───── INPUT RECORDS

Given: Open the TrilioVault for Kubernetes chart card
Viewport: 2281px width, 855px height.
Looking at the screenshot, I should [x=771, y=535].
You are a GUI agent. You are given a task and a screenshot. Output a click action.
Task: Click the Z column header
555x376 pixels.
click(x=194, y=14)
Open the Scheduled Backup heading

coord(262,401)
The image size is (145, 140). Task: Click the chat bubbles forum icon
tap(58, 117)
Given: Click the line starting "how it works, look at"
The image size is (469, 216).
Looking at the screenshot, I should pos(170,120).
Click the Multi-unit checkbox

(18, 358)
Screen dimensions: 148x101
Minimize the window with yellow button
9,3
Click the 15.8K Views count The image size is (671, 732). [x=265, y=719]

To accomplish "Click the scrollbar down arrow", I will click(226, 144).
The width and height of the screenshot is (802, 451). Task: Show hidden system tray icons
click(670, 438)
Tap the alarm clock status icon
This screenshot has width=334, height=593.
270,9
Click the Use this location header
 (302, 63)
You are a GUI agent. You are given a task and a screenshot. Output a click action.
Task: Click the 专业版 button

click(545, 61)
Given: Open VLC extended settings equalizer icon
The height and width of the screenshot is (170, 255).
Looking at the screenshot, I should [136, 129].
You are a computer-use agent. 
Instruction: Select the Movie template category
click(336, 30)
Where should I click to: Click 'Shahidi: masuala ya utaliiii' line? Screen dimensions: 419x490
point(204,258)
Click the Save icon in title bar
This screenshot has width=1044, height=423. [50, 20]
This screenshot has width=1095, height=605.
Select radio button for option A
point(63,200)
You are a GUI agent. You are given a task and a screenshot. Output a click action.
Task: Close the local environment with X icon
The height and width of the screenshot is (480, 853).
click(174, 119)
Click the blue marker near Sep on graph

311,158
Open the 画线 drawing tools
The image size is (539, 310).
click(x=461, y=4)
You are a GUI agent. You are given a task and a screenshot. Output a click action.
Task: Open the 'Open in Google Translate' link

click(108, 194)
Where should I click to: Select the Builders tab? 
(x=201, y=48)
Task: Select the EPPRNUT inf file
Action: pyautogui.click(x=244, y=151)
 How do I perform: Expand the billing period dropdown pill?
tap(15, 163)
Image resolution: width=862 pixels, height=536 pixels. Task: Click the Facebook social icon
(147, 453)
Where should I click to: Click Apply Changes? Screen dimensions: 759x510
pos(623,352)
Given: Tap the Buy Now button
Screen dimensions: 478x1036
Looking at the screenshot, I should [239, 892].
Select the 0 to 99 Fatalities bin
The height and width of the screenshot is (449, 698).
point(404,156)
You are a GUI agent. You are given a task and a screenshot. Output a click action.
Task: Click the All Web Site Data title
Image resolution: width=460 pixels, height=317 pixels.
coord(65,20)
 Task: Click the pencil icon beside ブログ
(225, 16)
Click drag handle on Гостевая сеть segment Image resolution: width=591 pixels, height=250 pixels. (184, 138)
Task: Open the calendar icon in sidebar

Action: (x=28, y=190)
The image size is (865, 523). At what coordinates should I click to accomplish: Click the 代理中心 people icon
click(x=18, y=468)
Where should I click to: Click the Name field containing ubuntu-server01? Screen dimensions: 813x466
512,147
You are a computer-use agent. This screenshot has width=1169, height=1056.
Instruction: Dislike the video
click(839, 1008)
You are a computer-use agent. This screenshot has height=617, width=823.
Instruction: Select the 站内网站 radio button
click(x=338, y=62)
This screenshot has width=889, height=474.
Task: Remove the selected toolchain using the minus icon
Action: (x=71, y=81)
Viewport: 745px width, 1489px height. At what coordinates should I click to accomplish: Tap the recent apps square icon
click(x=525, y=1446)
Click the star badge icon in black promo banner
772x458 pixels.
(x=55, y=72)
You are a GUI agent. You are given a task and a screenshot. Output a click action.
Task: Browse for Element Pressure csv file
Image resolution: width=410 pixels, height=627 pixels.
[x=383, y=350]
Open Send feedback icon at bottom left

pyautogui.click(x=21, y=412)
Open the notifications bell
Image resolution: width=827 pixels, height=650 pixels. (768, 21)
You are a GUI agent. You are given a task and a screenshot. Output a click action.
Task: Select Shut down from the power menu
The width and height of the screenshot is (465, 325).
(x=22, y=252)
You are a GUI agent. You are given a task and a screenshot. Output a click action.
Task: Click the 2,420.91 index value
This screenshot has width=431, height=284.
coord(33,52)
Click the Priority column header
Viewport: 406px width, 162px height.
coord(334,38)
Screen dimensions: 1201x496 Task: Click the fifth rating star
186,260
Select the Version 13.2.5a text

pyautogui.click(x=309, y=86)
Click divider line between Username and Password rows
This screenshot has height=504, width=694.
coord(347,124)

──────────

### EXERCISE INSTRUCTIONS
Your answer should repeat every entry exactly.

### ANSWER SECTION
Given: Open the TrilioVault for Kubernetes chart card
Viewport: 2281px width, 855px height.
Looking at the screenshot, I should [x=771, y=535].
You are a GUI agent. You are given a task and a screenshot. Output a click action.
Task: Click the Z column header
555x376 pixels.
click(x=194, y=14)
Open the Scheduled Backup heading

coord(262,401)
The image size is (145, 140). Task: Click the chat bubbles forum icon
tap(58, 117)
Given: Click the line starting "how it works, look at"
The image size is (469, 216).
Looking at the screenshot, I should pos(170,120).
Click the Multi-unit checkbox

(18, 358)
Screen dimensions: 148x101
Minimize the window with yellow button
9,3
Click the 15.8K Views count The image size is (671, 732). [x=265, y=719]

To accomplish "Click the scrollbar down arrow", I will click(226, 144).
The width and height of the screenshot is (802, 451). Task: Show hidden system tray icons
click(670, 438)
Tap the alarm clock status icon
This screenshot has width=334, height=593.
270,9
Click the Use this location header
 (302, 63)
You are a GUI agent. You are given a task and a screenshot. Output a click action.
Task: Click the 专业版 button

click(545, 61)
Given: Open VLC extended settings equalizer icon
The height and width of the screenshot is (170, 255).
Looking at the screenshot, I should [136, 129].
You are a computer-use agent. 
Instruction: Select the Movie template category
click(336, 30)
Where should I click to: Click 'Shahidi: masuala ya utaliiii' line? Screen dimensions: 419x490
point(204,258)
Click the Save icon in title bar
This screenshot has width=1044, height=423. [50, 20]
This screenshot has width=1095, height=605.
Select radio button for option A
point(63,200)
You are a GUI agent. You are given a task and a screenshot. Output a click action.
Task: Close the local environment with X icon
The height and width of the screenshot is (480, 853).
click(174, 119)
Click the blue marker near Sep on graph

311,158
Open the 画线 drawing tools
The image size is (539, 310).
click(x=461, y=4)
You are a GUI agent. You are given a task and a screenshot. Output a click action.
Task: Open the 'Open in Google Translate' link

click(108, 194)
Where should I click to: Select the Builders tab? 
(x=201, y=48)
Task: Select the EPPRNUT inf file
Action: pyautogui.click(x=244, y=151)
 How do I perform: Expand the billing period dropdown pill?
tap(15, 163)
Image resolution: width=862 pixels, height=536 pixels. Task: Click the Facebook social icon
(147, 453)
Where should I click to: Click Apply Changes? Screen dimensions: 759x510
pos(623,352)
Given: Tap the Buy Now button
Screen dimensions: 478x1036
Looking at the screenshot, I should [239, 892].
Select the 0 to 99 Fatalities bin
The height and width of the screenshot is (449, 698).
point(404,156)
You are a GUI agent. You are given a task and a screenshot. Output a click action.
Task: Click the All Web Site Data title
Image resolution: width=460 pixels, height=317 pixels.
coord(65,20)
 Task: Click the pencil icon beside ブログ
(225, 16)
Click drag handle on Гостевая сеть segment Image resolution: width=591 pixels, height=250 pixels. (184, 138)
Task: Open the calendar icon in sidebar

Action: (x=28, y=190)
The image size is (865, 523). At what coordinates should I click to accomplish: Click the 代理中心 people icon
click(x=18, y=468)
Where should I click to: Click the Name field containing ubuntu-server01? Screen dimensions: 813x466
512,147
You are a computer-use agent. This screenshot has width=1169, height=1056.
Instruction: Dislike the video
click(839, 1008)
You are a computer-use agent. This screenshot has height=617, width=823.
Instruction: Select the 站内网站 radio button
click(x=338, y=62)
This screenshot has width=889, height=474.
Task: Remove the selected toolchain using the minus icon
Action: (x=71, y=81)
Viewport: 745px width, 1489px height. At what coordinates should I click to accomplish: Tap the recent apps square icon
click(x=525, y=1446)
Click the star badge icon in black promo banner
772x458 pixels.
(x=55, y=72)
You are a GUI agent. You are given a task and a screenshot. Output a click action.
Task: Browse for Element Pressure csv file
Image resolution: width=410 pixels, height=627 pixels.
[x=383, y=350]
Open Send feedback icon at bottom left

pyautogui.click(x=21, y=412)
Open the notifications bell
Image resolution: width=827 pixels, height=650 pixels. (768, 21)
You are a GUI agent. You are given a task and a screenshot. Output a click action.
Task: Select Shut down from the power menu
The width and height of the screenshot is (465, 325).
(x=22, y=252)
You are a GUI agent. You are given a task and a screenshot. Output a click action.
Task: Click the 2,420.91 index value
This screenshot has width=431, height=284.
coord(33,52)
Click the Priority column header
Viewport: 406px width, 162px height.
coord(334,38)
Screen dimensions: 1201x496 Task: Click the fifth rating star
186,260
Select the Version 13.2.5a text

pyautogui.click(x=309, y=86)
Click divider line between Username and Password rows
This screenshot has height=504, width=694.
coord(347,124)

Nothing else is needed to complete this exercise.